The sys.executable variable

sys.executable gives the absolute path of the executable binary for the Python interpreter you're currently using.

>>> import sys
>>> sys.executable

The sys.path variable

It's common for beginners to install the wrong interpreter package and ends up being unable to import the desired package. sys.path is a list of strings that specifies the search path for modules, and it tells where the packages you installed (typically with pip) go.

>>> import sys
>>> sys.path
['', '/Library/Frameworks/Python.framework/Versions/3.7/lib/python37.zip', '/Library/Frameworks/Python.framework/Versions/3.7/lib/python3.7', '/Library/Frameworks/Python.framework/Versions/3.7/lib/python3.7/lib-dynload', '/Users/frost/Library/Python/3.7/lib/python/site-packages', '/Library/Frameworks/Python.framework/Versions/3.7/lib/python3.7/site-packages']
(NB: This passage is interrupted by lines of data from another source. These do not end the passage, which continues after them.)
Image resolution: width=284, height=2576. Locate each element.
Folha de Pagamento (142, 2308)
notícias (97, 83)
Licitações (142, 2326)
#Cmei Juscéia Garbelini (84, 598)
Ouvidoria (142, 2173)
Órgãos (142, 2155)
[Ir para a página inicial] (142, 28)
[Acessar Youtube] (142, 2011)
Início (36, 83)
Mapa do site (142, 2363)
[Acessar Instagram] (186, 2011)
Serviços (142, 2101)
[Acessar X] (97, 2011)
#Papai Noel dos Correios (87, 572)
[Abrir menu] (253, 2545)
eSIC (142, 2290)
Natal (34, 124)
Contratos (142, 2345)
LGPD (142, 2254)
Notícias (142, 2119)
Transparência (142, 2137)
How many Python do I have?

As far as I know, there is currently not an efficient way to find all Python interpreter programs that now exist on your Mac. However, I could still give the common interpreter paths you may expect on your Mac. If you come to find a way to list all interpreters or find a new Python interpreter path that is not mentioned, you are more than welcomed to share it with me.

Built-in Interpreters

Even if you don't install Python explicitly, there may be more than one Python interpreter available on your Mac already. It is not wise to remove or modify these interpreters, and you can only install packages with pip command for the user, not globally. Python you found under /usr/bin is usually system built-in interpreters, files under this path cannot be modified by users without modifying SIP, and it is strongly suggested not to do so. As far as I know, there may be 3 interpreters that are provided by the system.
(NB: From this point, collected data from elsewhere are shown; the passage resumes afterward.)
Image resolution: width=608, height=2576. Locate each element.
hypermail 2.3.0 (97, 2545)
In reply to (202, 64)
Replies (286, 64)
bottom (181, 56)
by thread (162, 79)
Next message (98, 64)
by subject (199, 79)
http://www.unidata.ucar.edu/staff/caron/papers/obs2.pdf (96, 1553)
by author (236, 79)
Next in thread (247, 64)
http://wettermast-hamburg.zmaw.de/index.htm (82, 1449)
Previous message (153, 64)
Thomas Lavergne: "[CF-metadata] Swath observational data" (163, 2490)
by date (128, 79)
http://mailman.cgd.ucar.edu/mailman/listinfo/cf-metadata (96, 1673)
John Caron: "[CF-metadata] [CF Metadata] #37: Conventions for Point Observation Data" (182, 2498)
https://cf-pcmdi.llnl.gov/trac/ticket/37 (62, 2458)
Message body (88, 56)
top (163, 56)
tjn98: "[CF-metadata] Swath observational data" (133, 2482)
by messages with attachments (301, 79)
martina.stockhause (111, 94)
  • /System/Library/Frameworks/Python.framework/Versions/2.7/lib/python2.7: the Python 2.7 interpreter. Almost all Macs have this interpreter, its alias is located in /usr/bin/python
  • /Library/Developer/CommandLineTools/Library/Frameworks/Python3.framework/Versions/3.7/lib/python3.7: the Python 3.7 interpreter. From macOS Catalina (reference here), the system gives this interpreter and prompts a deprecation warning when you use the system Python 2.7. It's by default /usr/bin/python3.
  • /Applications/Xcode.app/Contents/Developer/Library/Frameworks/Python3.framework/Versions/3.8/lib/python3.8: a Python interpreter installed by Xcode somehow. As far as I've observed, it overwrites /usr/bin/python3, after that, deleting the Xcode app cause /usr/bin/python3 malfunctions.
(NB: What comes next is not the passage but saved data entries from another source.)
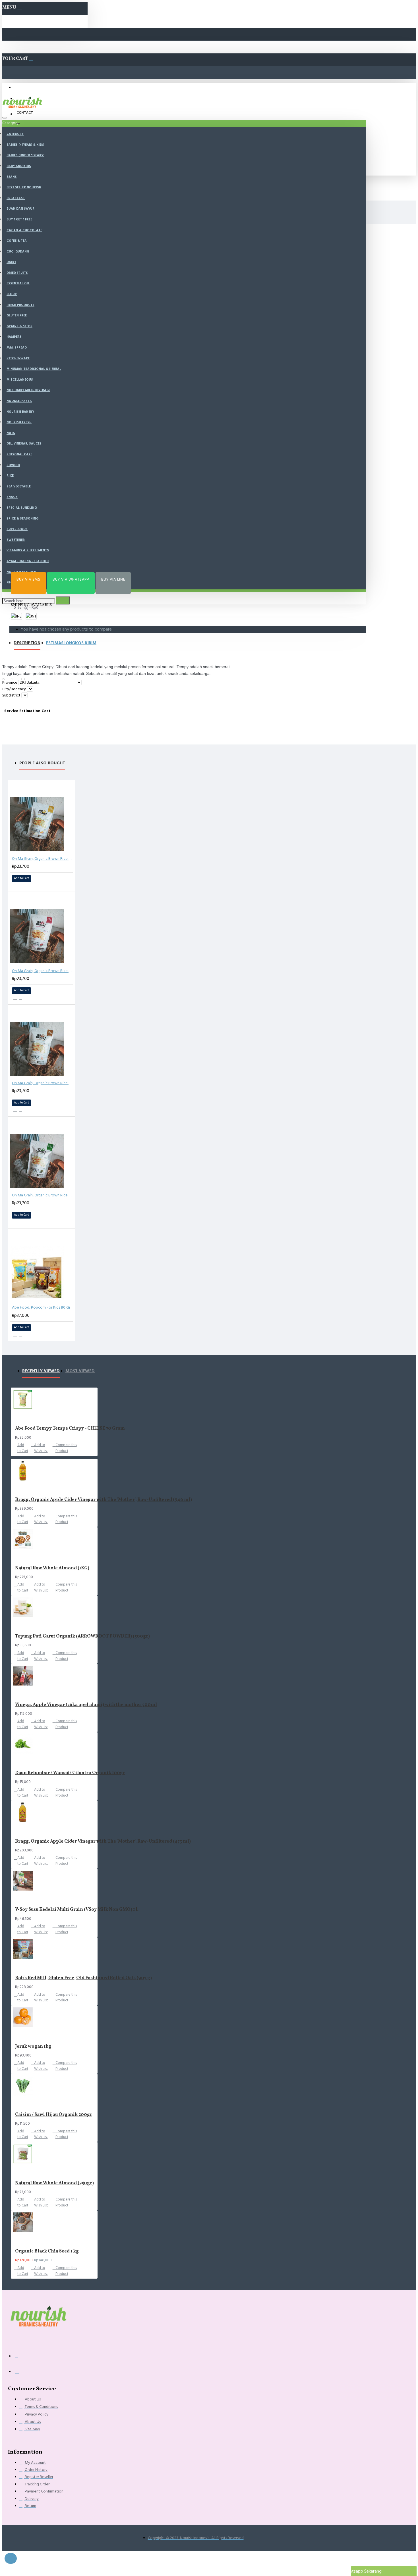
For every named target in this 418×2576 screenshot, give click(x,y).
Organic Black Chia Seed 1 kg (47, 2251)
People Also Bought (42, 763)
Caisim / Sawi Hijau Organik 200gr (53, 2115)
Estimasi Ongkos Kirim (71, 643)
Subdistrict (11, 695)
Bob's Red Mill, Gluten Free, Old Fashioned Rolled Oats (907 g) (83, 1978)
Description (27, 643)
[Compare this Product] (20, 1335)
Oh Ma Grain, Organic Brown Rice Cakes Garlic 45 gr (42, 1083)
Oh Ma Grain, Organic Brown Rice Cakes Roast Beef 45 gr (42, 971)
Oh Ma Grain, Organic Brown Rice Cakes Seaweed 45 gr (42, 1195)
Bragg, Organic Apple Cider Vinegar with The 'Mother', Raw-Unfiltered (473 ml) (103, 1842)
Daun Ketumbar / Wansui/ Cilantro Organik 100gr (70, 1773)
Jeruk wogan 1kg (33, 2047)
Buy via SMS (28, 579)
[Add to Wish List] (15, 885)
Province (9, 682)
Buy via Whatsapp (71, 579)
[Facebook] (20, 2358)
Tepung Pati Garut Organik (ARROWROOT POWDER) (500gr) (82, 1637)
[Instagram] (20, 2373)
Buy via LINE (113, 579)
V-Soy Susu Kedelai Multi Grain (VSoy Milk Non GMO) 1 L (76, 1910)
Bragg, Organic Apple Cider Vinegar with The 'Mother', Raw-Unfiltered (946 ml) (103, 1500)
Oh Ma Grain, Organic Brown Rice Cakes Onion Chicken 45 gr (42, 859)
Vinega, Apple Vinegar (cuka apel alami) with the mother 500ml (86, 1705)
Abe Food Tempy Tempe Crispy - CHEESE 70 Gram (70, 1429)
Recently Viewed (41, 1371)
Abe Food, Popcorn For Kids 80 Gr (41, 1307)
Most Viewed (80, 1371)
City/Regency (14, 689)
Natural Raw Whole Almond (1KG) (52, 1568)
User Installed Interpreters

As the built-in interpreters may serve some system functionalities, I prefer to install another interpreter to separate my stuff from the system's interpreter. To install a Python interpreter, you can use Homebrew or install it from python.org. Here are the possible locations of the Python interpreter installed by the user.

  • /Library/Frameworks/Python.framework/Versions/3.7/bin/python3.7: the Python interpreter I installed from python.org. One of its aliases is located at /usr/local/bin/python3, and it is what my python3 command refers to.